Central Africa Grass Running Spider
- Conservation status: Least Concern (SANBI Red List)

Scientific classification
- Kingdom: Animalia
- Phylum: Arthropoda
- Subphylum: Chelicerata
- Class: Arachnida
- Order: Araneae
- Infraorder: Araneomorphae
- Family: Philodromidae
- Genus: Tibellus
- Species: T. armatus
- Binomial name: Tibellus armatus Lessert, 1928

= Tibellus armatus =

- Authority: Lessert, 1928
- Conservation status: LC

Species of spider

Tibellus armatus is a species of spider in the family Philodromidae. It is found in Africa and is commonly known as the Central Africa grass running spider.

==Distribution==
Tibellus armatus is an African species with a wide distribution across six African countries: Democratic Republic of the Congo, Tanzania, Botswana, Zimbabwe, Mozambique, and South Africa.
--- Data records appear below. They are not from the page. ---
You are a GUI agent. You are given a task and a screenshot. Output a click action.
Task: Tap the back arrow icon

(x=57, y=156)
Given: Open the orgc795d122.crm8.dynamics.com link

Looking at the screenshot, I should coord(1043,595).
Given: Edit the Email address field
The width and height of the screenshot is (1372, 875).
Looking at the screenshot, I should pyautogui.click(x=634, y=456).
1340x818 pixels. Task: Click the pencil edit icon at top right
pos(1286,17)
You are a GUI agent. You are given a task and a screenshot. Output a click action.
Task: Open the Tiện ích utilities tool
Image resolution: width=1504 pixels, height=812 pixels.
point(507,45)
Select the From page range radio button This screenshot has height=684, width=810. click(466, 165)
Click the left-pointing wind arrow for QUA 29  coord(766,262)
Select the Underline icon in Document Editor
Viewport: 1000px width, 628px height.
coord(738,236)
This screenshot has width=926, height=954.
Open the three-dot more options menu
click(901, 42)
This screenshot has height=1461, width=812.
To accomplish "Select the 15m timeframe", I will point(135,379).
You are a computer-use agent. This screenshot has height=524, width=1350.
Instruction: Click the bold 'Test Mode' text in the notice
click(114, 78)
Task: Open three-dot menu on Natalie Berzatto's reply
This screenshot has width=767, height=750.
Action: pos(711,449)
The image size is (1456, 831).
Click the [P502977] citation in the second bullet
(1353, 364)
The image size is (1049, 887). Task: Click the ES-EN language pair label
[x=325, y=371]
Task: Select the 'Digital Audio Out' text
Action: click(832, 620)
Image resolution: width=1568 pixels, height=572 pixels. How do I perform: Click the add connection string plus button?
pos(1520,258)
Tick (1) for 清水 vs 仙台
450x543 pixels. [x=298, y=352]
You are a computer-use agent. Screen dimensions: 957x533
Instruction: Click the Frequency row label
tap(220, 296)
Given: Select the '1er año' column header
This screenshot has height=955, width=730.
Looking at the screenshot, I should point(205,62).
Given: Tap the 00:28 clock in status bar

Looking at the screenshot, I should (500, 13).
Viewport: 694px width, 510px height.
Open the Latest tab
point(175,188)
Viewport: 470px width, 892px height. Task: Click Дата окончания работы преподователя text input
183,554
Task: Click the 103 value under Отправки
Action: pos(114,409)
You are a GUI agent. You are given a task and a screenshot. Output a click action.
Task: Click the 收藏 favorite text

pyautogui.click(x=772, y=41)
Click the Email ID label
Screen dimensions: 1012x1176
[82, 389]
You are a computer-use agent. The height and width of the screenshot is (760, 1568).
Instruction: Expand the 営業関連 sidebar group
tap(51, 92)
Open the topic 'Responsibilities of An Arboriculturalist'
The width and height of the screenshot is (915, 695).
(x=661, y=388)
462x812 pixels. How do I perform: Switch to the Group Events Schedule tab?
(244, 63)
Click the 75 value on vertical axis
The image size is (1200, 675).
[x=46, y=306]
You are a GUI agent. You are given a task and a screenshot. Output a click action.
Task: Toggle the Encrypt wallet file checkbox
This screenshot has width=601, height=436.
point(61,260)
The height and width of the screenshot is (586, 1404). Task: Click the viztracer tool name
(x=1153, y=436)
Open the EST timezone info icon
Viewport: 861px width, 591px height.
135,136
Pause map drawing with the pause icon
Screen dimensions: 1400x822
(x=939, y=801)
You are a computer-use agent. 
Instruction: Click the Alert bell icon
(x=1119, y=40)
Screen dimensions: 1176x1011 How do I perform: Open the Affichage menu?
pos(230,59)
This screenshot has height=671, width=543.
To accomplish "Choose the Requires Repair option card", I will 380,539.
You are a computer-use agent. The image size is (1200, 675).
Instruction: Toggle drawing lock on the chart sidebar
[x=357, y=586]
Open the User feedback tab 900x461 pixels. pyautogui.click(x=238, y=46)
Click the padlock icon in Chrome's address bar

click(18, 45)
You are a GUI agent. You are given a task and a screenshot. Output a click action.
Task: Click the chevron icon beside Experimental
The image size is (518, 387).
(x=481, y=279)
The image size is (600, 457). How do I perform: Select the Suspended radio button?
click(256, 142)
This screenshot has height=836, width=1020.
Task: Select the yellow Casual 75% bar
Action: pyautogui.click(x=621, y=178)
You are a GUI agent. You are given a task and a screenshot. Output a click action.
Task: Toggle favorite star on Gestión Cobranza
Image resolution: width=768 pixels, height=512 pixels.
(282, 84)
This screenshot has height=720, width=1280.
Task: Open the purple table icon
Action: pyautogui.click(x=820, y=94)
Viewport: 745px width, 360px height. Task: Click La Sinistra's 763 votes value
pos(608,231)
In South Africa, the species is known from KwaZulu-Natal and Free State provinces.

==Habitat and ecology==
The species inhabits Forest, Indian Ocean Coastal Belt and Savanna biomes, occurring at altitudes ranging from 27 to 1,593 m above sea level. Tibellus armatus are free-living plant dwellers commonly found on bushes and tall grass.

==Description==

Tibellus armatus is known from both sexes.

==Conservation==
Tibellus armatus is listed as Least Concern by the South African National Biodiversity Institute due to its wide geographical range. There are no obvious threats to the species and no conservation actions are recommended.

==Taxonomy==
The species was originally described by Roger de Lessert in 1928 from the Democratic Republic of the Congo as a subspecies of Tibellus vossioni. It was elevated to species status and revised by Van den Berg and Dippenaar-Schoeman in 1994.